Exploiting mitochondrial dysfunction to overcome BRAF inhibitor resistance in advanced melanoma: the role of disulfiram as a copper ionophore.

Resistance to targeted therapies poses a significant challenge in advanced melanoma with BRAF mutations. Even with a BRAF + MEK inhibitor combination, about 70% of patients experience disease progression within two years, highlighting the need for novel strategies beyond MAPK signaling inhibition. This study investigates whether mitochondrial dysfunction induced by the copper ionophore disulfiram (DSF) can effectively counteract resistance to BRAF inhibitors. We established two BRAF inhibitor (BRAFi)-resistant melanoma cell lines using BRAF mutant 451Lu and UACC62. In vivo experiments were conducted using subcutaneous implantation in nude mice. Cell viability and colony formation assays assessed treatment efficacy, while mitochondrial morphology was evaluated via transmission electron microscopy. Mitochondrial respiration was measured using a Seahorse metabolic analyzer, and oxidative stress was assessed through flow cytometry and confocal microscopy. RNA sequencing identified downstream factors regulated by intracellular copper levels, and the CRISPR-Cas9 system was used to knock out candidate genes in BRAFi-resistant cells for mechanistic validation.
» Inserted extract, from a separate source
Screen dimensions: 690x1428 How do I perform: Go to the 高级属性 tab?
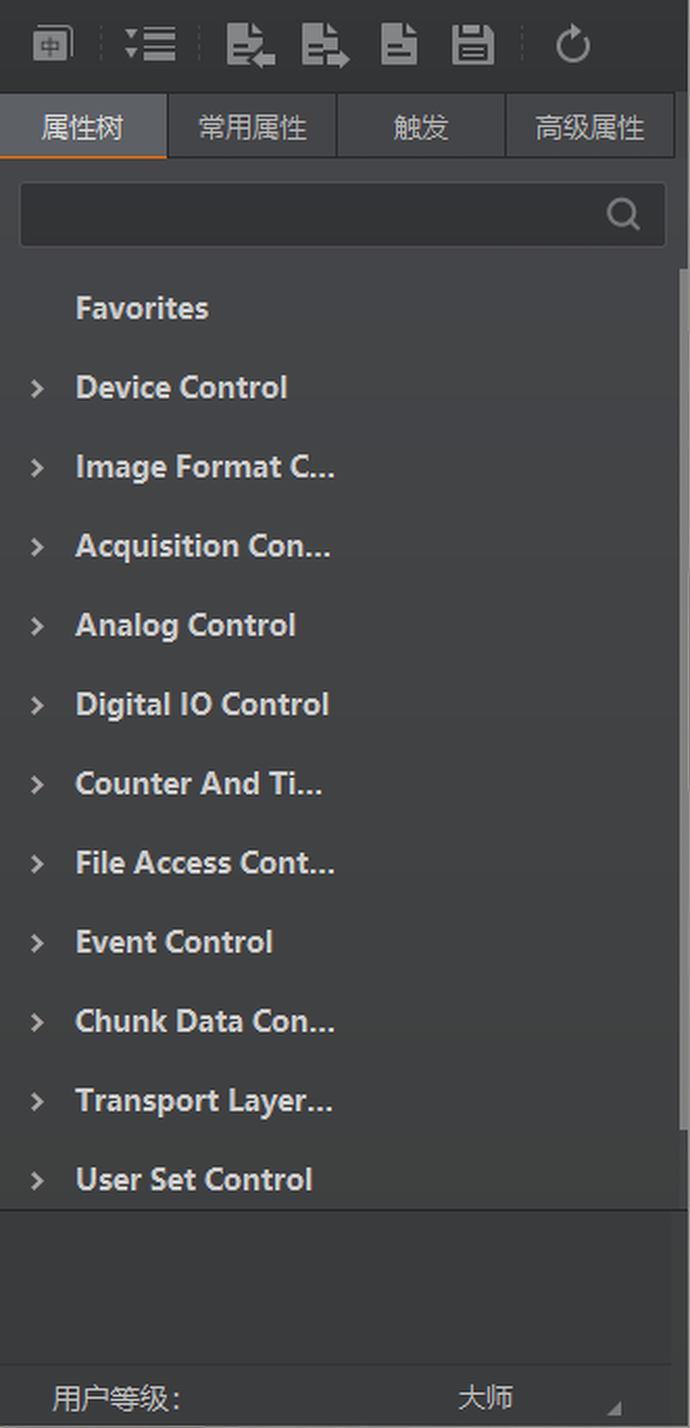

We provided evidence that DSF induced cell death in BRAFi-resistant melanoma in a copper-dependent manner, severely impairing mitochondrial structure and function through increased oxidative stress. RNA-seq and immunoblotting revealed that thioredoxin-interacting protein (TXNIP) expression significantly increased in response to DSF. TXNIP knockout reduced DSF-induced cytotoxicity by mitigating oxidative stress. These findings were supported by in vivo experiments. Furthermore, we demonstrated that the oxidative damage mediated by TXNIP involved its interaction with thioredoxin 2 (TRX2). In conclusion, targeting mitochondrial function with disulfiram effectively inhibits BRAFi-resistant melanoma cells, independent of MAPK signaling blockage. These results point to the potential of combining disulfiram with BRAF inhibitors as a promising strategy to overcome BRAFi resistance.